* **What to produce**
Starting at the line that has "Click Call of Duty up-trend arrow icon" and going through the end of the records, render those lines as a Markdown table with a Row column giving each row's number and a Text column holding the line. Skip blank lines and leave the pictures out.

╔══

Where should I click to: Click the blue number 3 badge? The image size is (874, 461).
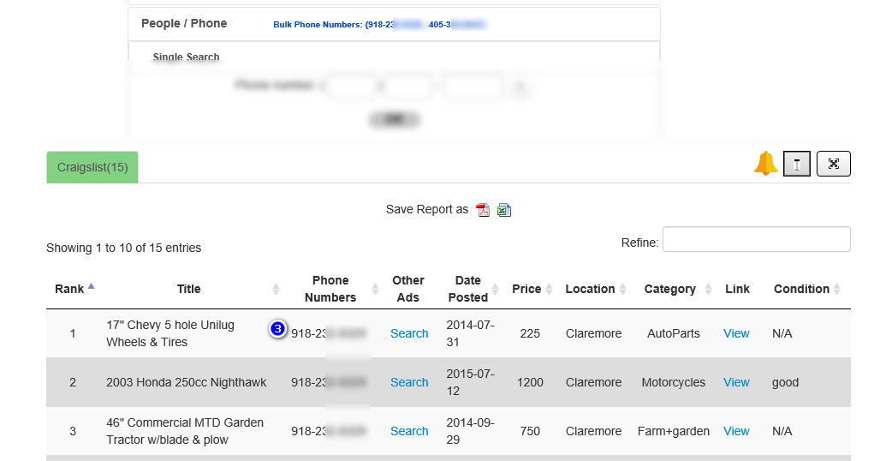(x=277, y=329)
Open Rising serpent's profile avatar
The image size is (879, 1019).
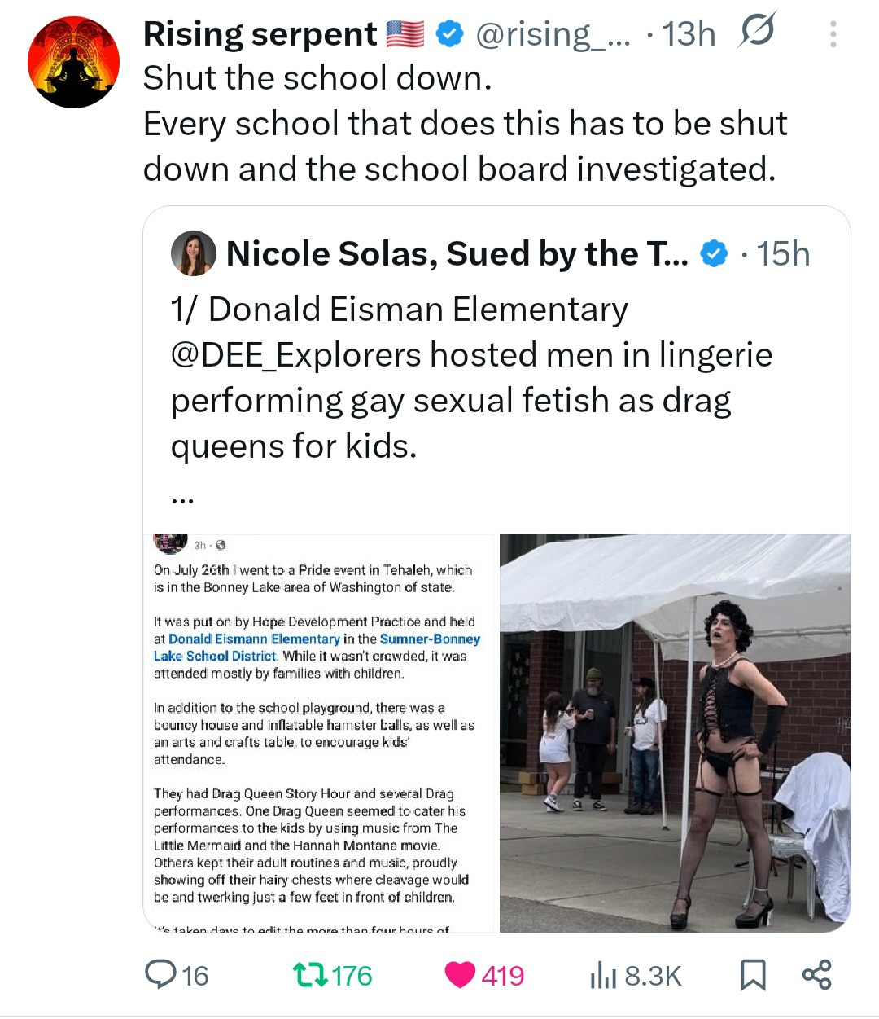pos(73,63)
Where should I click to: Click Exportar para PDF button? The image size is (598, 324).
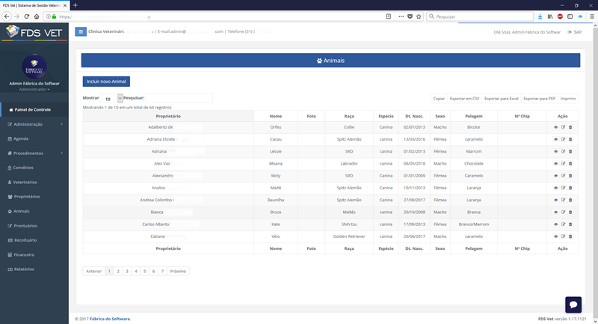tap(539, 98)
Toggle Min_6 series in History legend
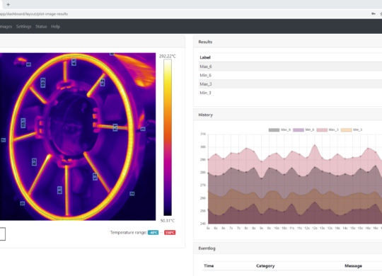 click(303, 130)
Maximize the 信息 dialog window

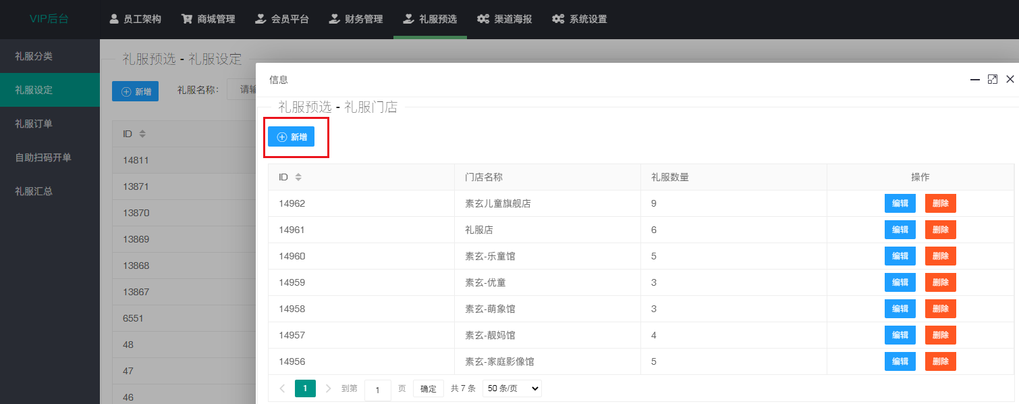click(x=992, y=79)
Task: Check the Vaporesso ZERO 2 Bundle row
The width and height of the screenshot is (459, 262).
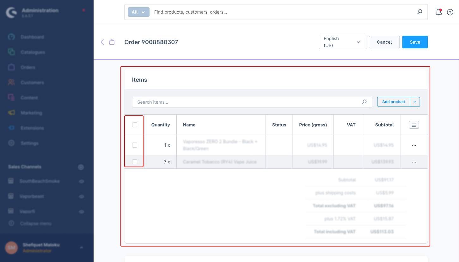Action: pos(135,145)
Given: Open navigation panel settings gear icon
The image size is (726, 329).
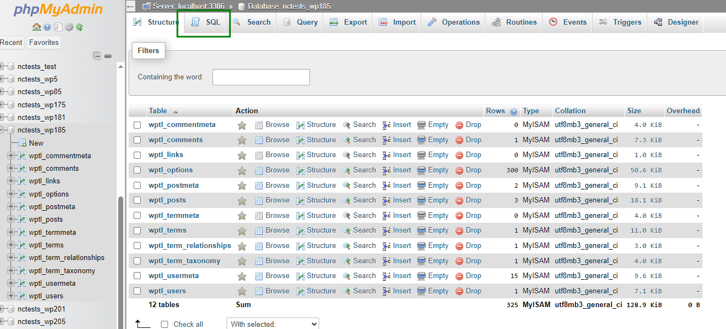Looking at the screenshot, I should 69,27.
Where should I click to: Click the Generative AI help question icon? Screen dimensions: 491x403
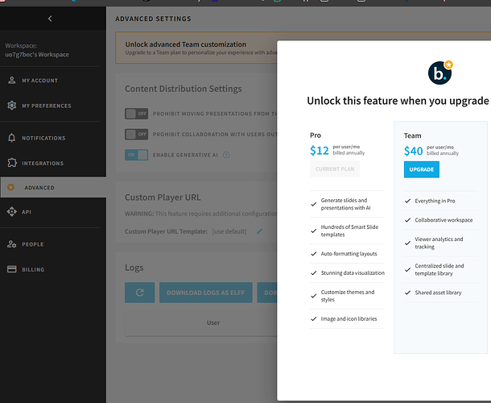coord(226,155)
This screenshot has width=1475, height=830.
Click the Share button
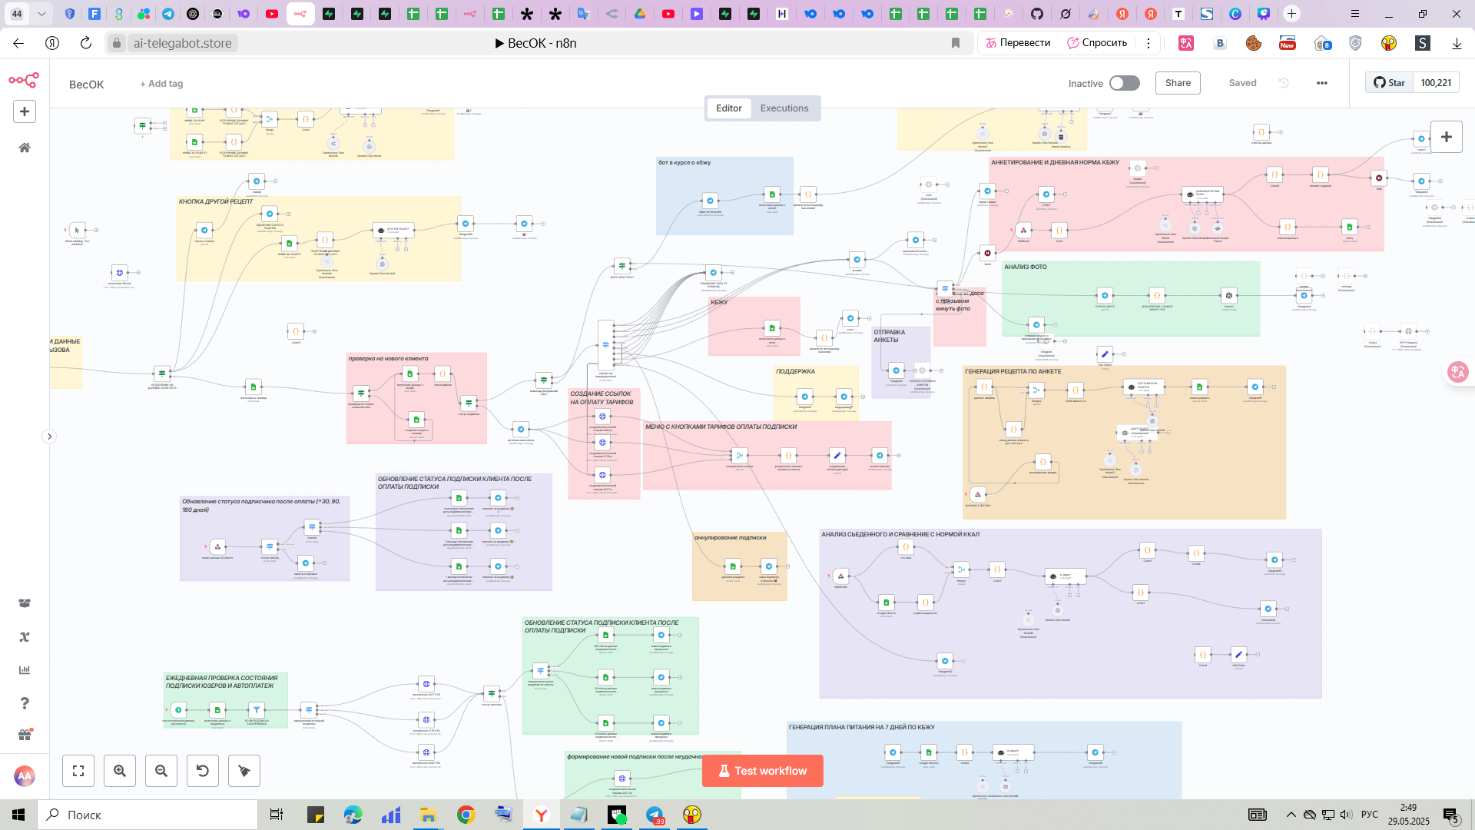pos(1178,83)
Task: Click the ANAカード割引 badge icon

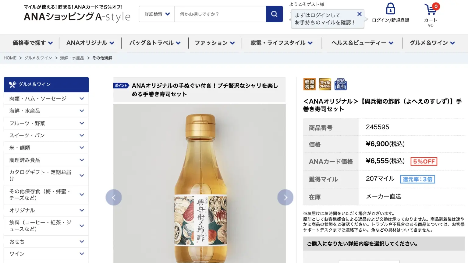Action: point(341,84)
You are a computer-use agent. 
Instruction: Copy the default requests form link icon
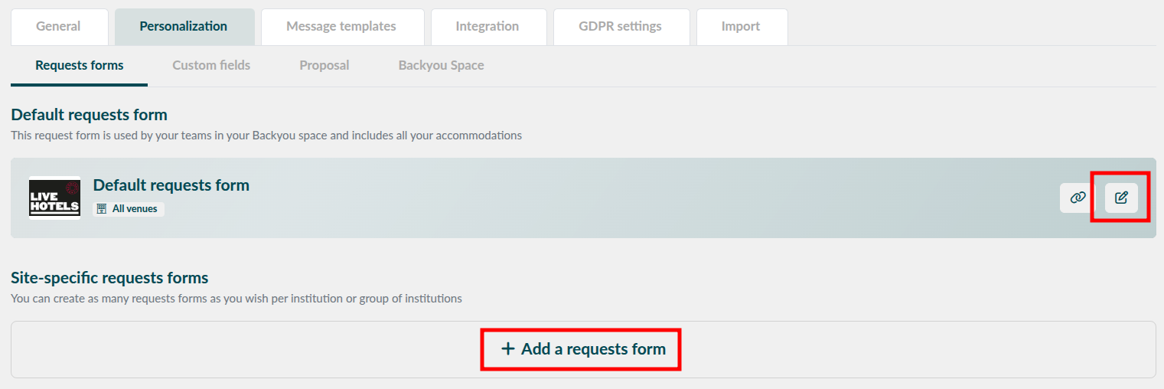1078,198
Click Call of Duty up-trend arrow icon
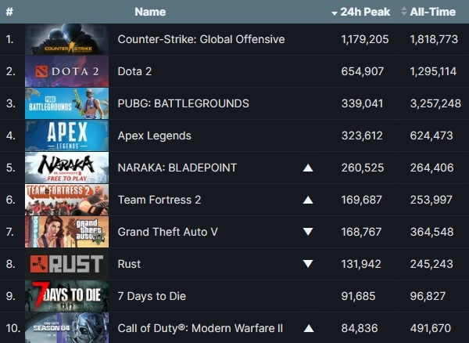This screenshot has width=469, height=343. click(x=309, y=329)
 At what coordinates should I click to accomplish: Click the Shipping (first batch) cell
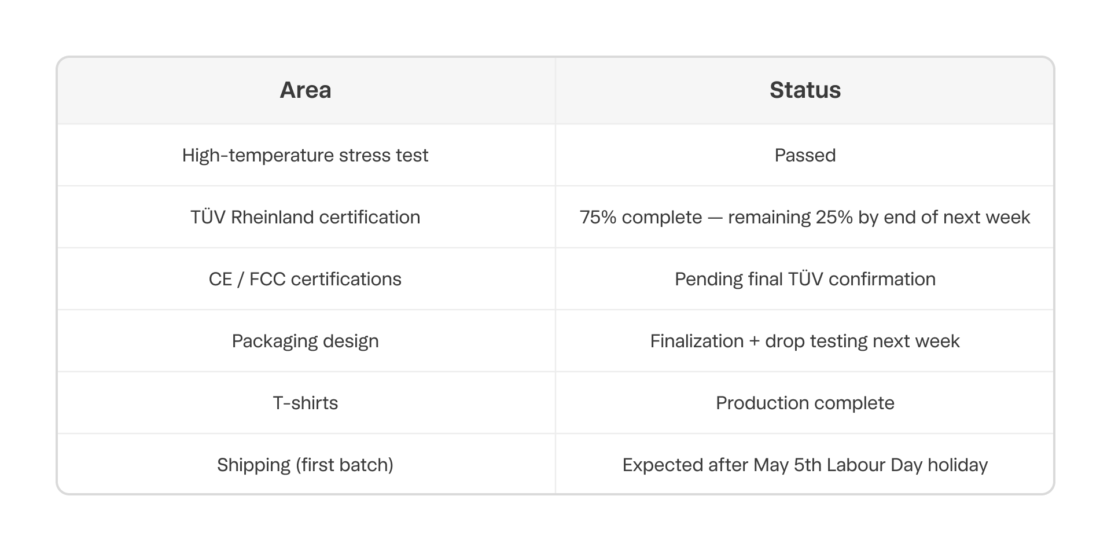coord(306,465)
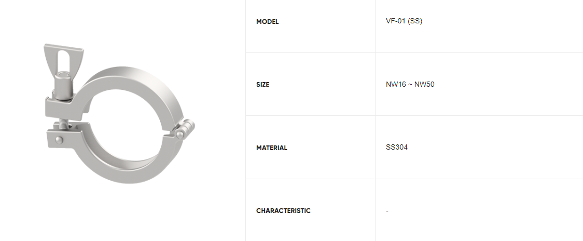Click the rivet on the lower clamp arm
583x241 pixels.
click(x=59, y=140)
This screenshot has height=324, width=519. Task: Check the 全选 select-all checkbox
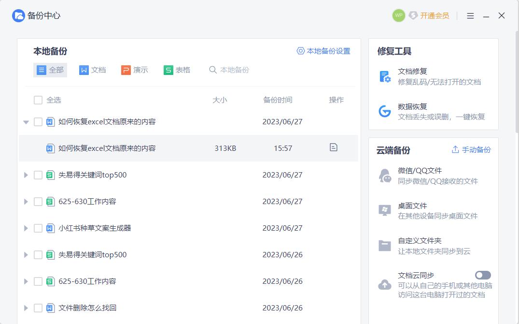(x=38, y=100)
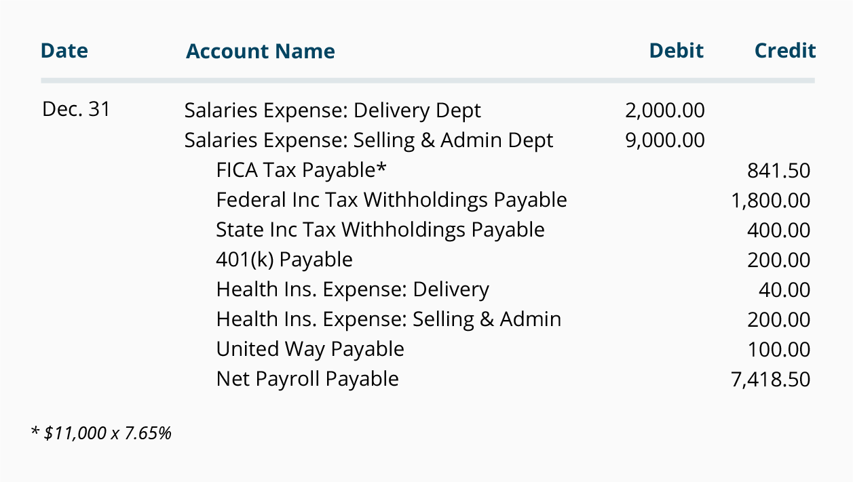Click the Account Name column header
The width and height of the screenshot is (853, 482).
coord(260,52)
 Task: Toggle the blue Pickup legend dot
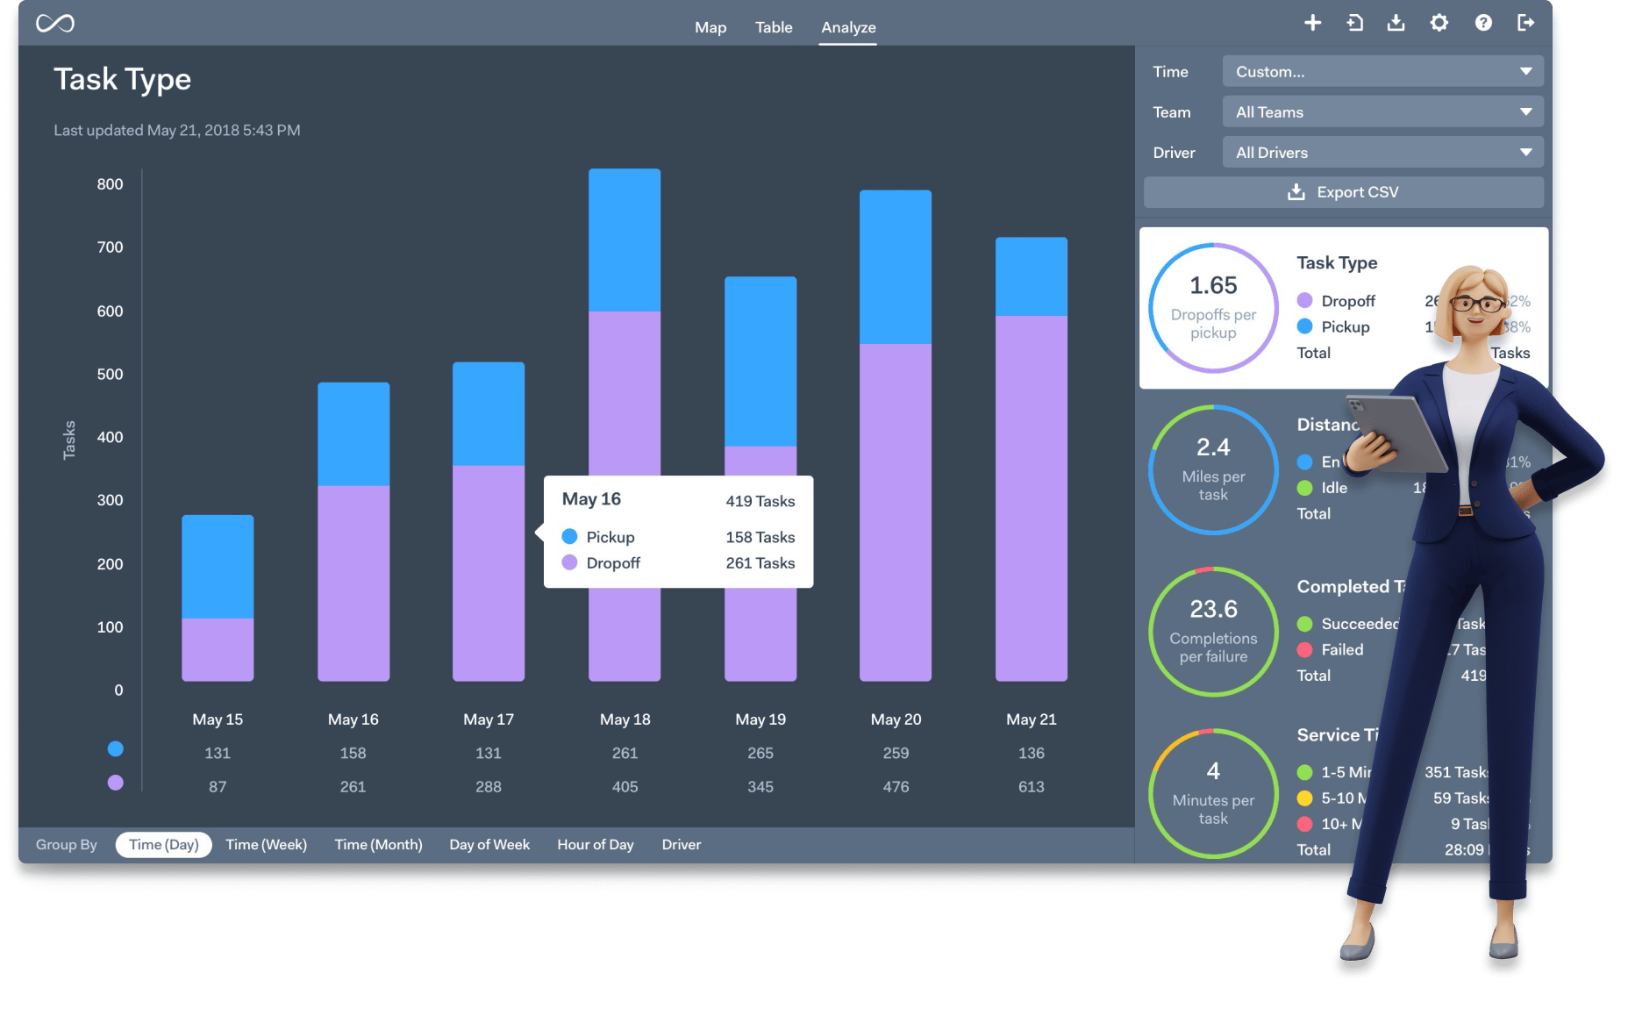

╚══

* **Correct output**
| Row | Text |
|---|---|
| 1 | Click Call of Duty up-trend arrow icon |
| 2 | This screenshot has width=469, height=343. click(x=309, y=329) |
| 3 |  At what coordinates should I click to accomplish: Click the Shipping (first batch) cell |
| 4 | coord(306,465) |
| 5 | Click the rivet on the lower clamp arm |
| 6 | 583x241 pixels. |
| 7 | click(x=59, y=140) |
| 8 | This screenshot has height=324, width=519. Task: Check the 全选 select-all checkbox |
| 9 | (x=38, y=100) |
| 10 | Click the Account Name column header |
| 11 | The width and height of the screenshot is (853, 482). |
| 12 | coord(260,52) |
| 13 |  Task: Toggle the blue Pickup legend dot |